What if I don’t pay?
All tenants are responsible for their rent
It is a common mistake for tenants who are in receipt of full housing benefit to believe they don’t have to pay rent. They do – it is just that housing benefits make the payments on their behalf.
If a housing benefit claim is not renewed or a claim is cancelled, these payments will stop and your rent account will go into arrears. If this is not dealt with straight away you could be left with a large debt to pay as often Housing Benefits may not be able to backdate an expired claim.
In any circumstance if you are experiencing difficulties, you must contact us immediately on 0300 365 1111 as we will have options available to help you and you may be able to avoid legal action.
Before we take any formal action we will always try to contact you. If we are unable to contact you we will need to take further action to resolve your arrears. The first part of this process is to serve a ‘Notice of Seeking Possession’.
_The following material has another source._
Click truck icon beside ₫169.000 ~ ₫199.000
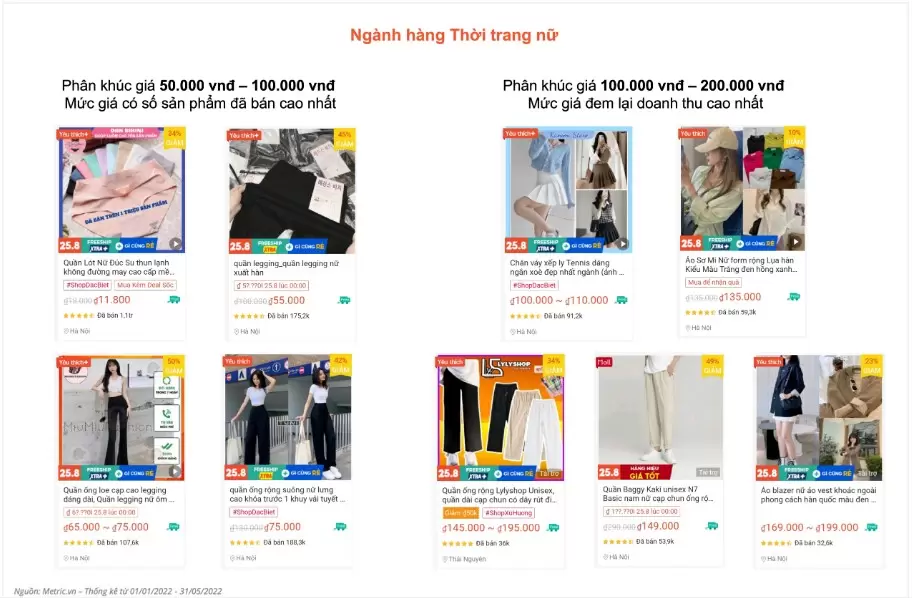This screenshot has height=598, width=912. (x=871, y=527)
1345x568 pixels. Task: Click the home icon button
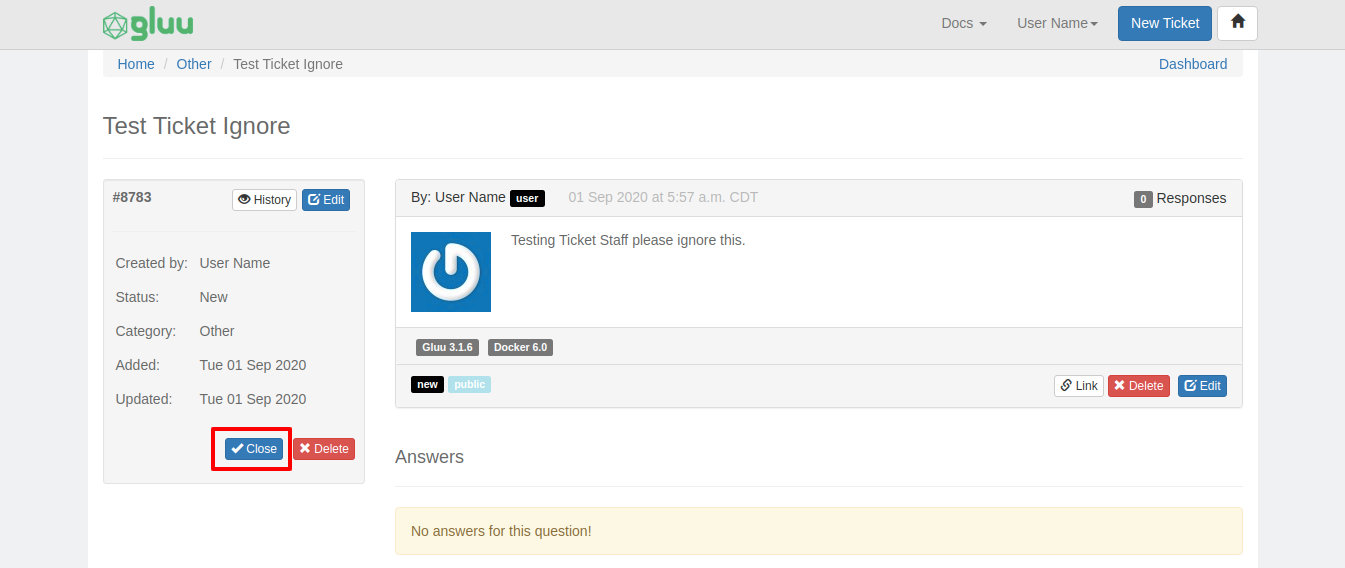pos(1237,23)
Notice of Seeking Possession (NSP)
This is a 28 day pre-court notice and has to be served prior to court action. The purpose of this notice is to give you warning that a court application may be made after the 28 day notice period has expired.
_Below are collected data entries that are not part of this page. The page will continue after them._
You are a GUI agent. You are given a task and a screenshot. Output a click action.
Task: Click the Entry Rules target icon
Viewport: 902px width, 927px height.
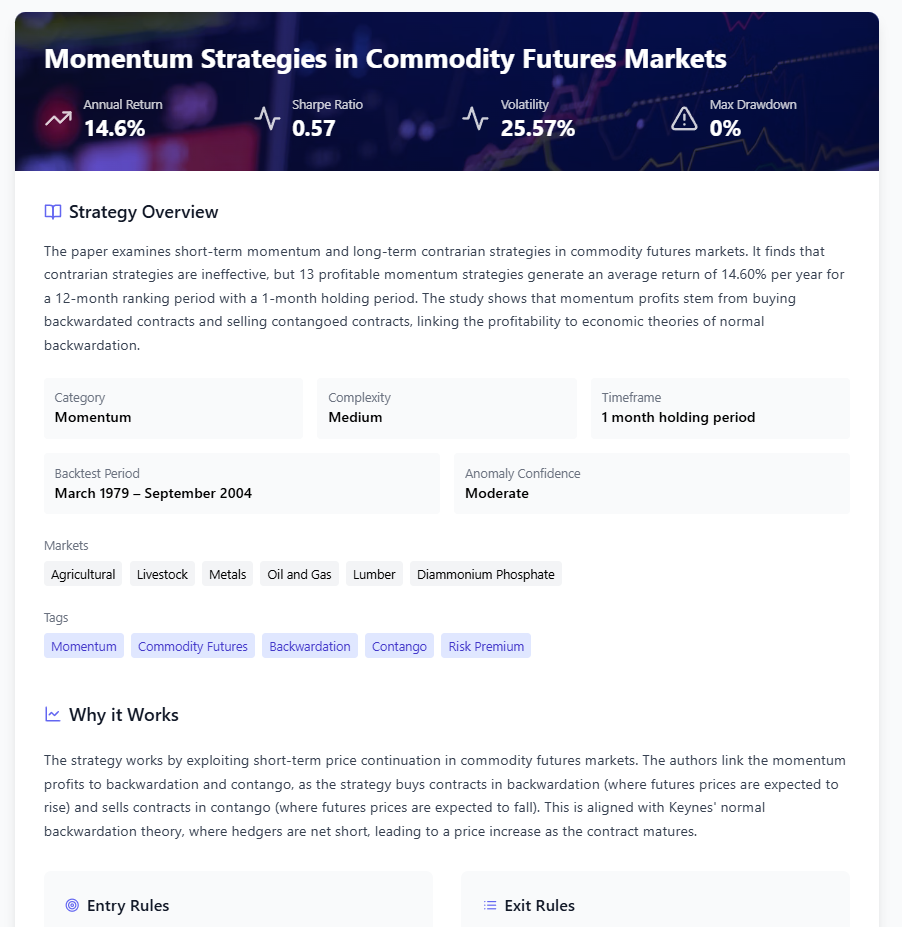tap(71, 904)
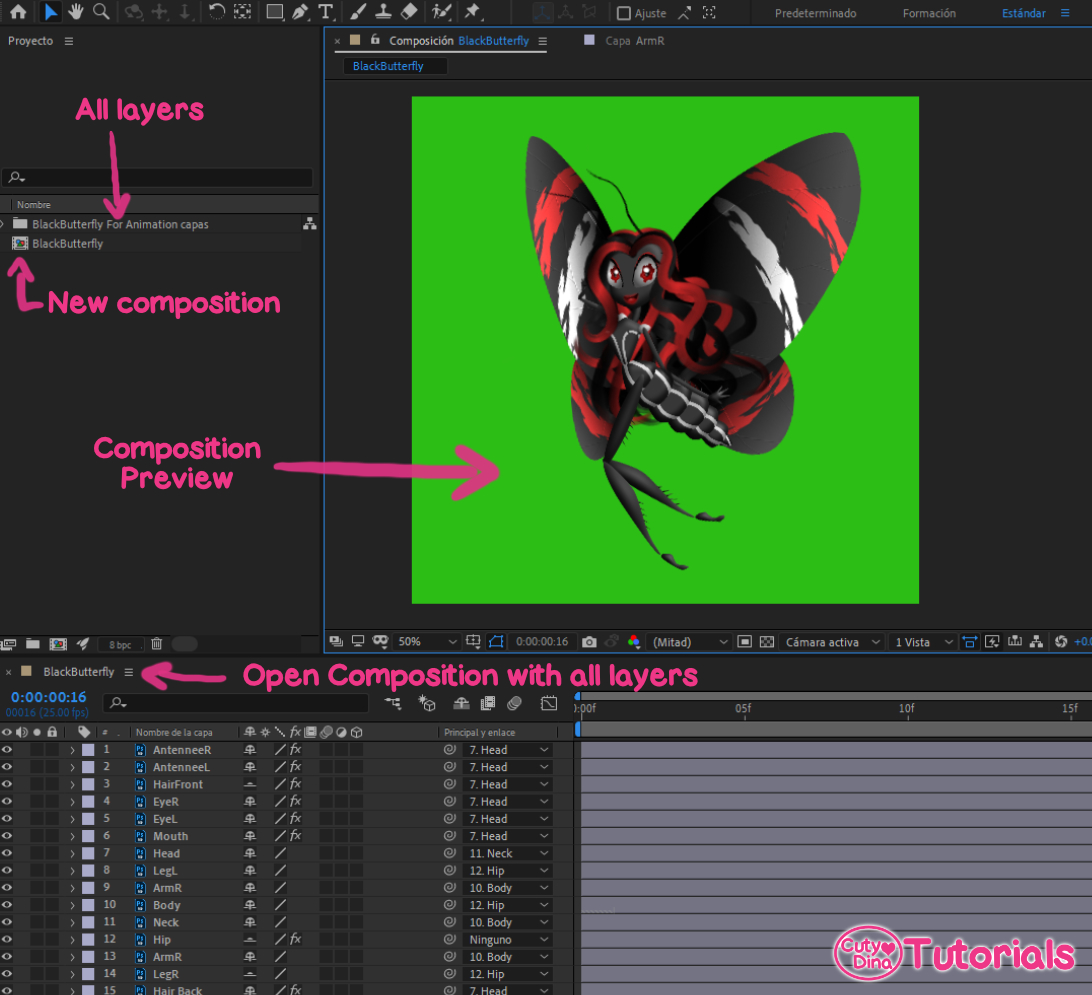Select the Eraser tool
Viewport: 1092px width, 995px height.
point(409,12)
If you receive a NSP it is important that you contact us as soon as possible within the 28 days to avoid further charges being incurred.
A NSP is valid for 12 months, or until your account is clear. Whilst this notice is valid,court action can be taken at any time, though usually if you have defaulted on an arrangement we will try and contact you first to resolve the issue.
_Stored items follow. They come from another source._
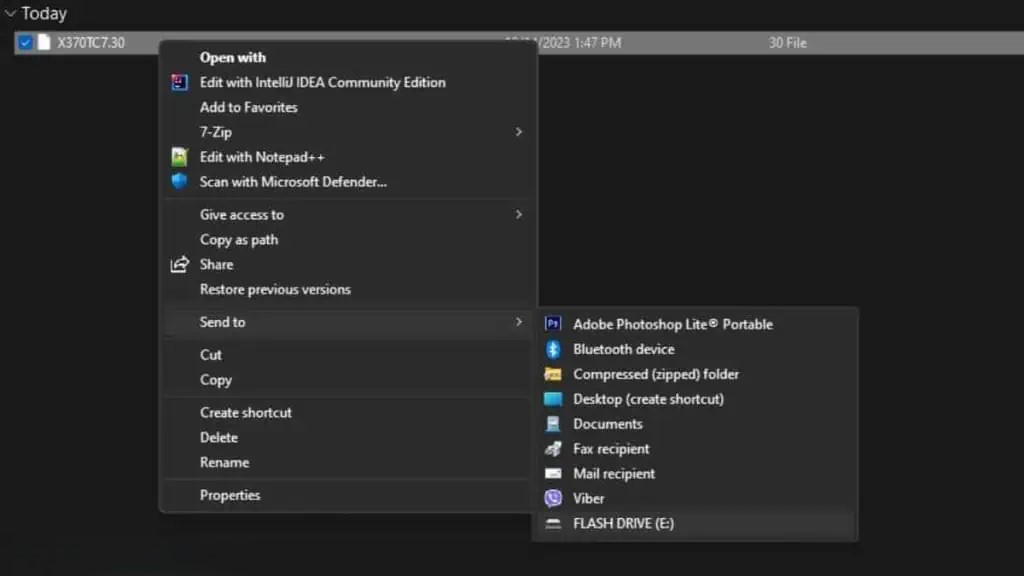Select the X370TC7.30 file name

coord(90,42)
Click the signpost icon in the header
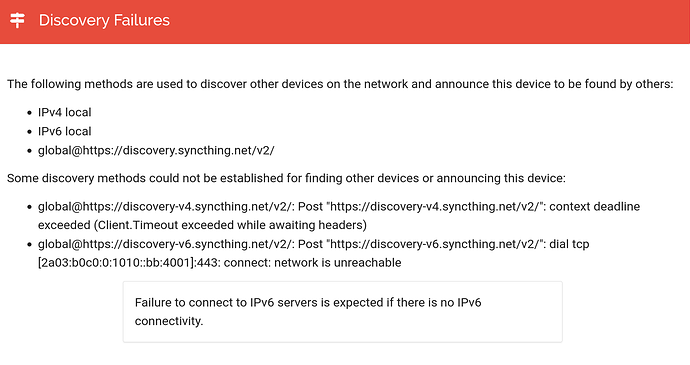This screenshot has width=690, height=365. click(18, 20)

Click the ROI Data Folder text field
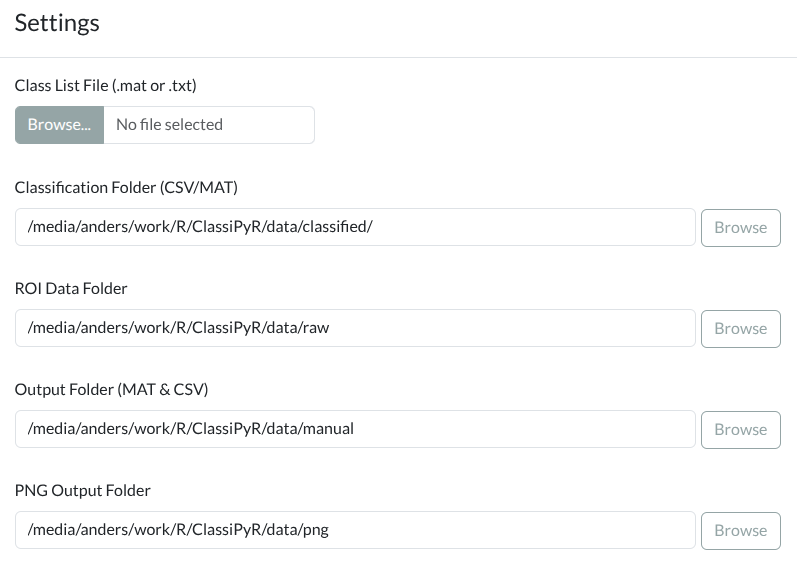pyautogui.click(x=355, y=328)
If arrears still exist after the NSP has expired we will reissue it to ensure that a valid notice is always on your account. As soon as you clear your arrears the NSP will cease even if you go back into arrears.
Can I stop legal proceedings?
We can stop proceedings at any time up to the point that a court application is made. We cannot stop legal proceedings once the court application has been made, however we can agree to an adjournment on terms rather than applying for possession of the property. This will only happen if you come to an agreement with us prior to or at the court hearing.
The agreement is drawn up detailing how much you will pay and how often, to clear your arrears this will be entered to the court. If the agreement is broken legal proceedings will begin again. It is important to come to an arrangement that you can afford to pay.
What happens in Court?
We will give details to the court of how much you owe, details of any payments received and what we have done to help you pay your debts. We will also ask the court to award us costs, this means in addition to your arrears you will be asked to pay court costs of approximately £325.
We could ask the court for a Possession Order, a Suspended Possession Order or the Court could adjourn the case.
Can I take someone to represent me in Court?
Yes, we would always advise you to seek legal advice and representation. You can bring along anyone you wish to represent you. The Citizen Advice Bureau can offer you help, advice and practical support. Alternatively you may wish to speak to a solicitor to represent you and speak to us on your behalf.
What is a Possession Order?
A Possession Order, which is granted by the Court ends your tenancy and gives us the legal power to evict you from our property. The Court will decide a date when the Possession Order comes into force, generally 28 days from the Court date. We have to apply for a warrant for eviction prior, which is served by the court bailiff at the eviction. A warrant application costs a further £121 which is payable by you.
What is a Suspended Possession Order?
A Suspended Possession Order can be granted by the Court. This means that as long as you continue to pay your rent as well as an amount to reduce your arrears each week that has been agreed by the Court you can continue to live in your home. A Suspended Possession Order will remain in force for 6 years or until your account is clear.
What happens if the Court adjourns the case?
The Court can adjourn a case for a number of reasons. Cases are adjourned for further work like benefits assessments to take place. Usually we would apply to Court for another date to continue proceedings.
What happens if I break the agreement made in Court?
If we have been granted a Suspended Possession Order and you break your agreement to reduce your arrears we will invite you to attend an interview, this will be with your Neighbourhood Services Officer to discuss your specific circumstances. They will review your case and come to an agreement to reduce your arrears. If you fail to attend the interview or do not reach agreement, we will return to Court to obtain a Possession Order and eviction proceedings will follow.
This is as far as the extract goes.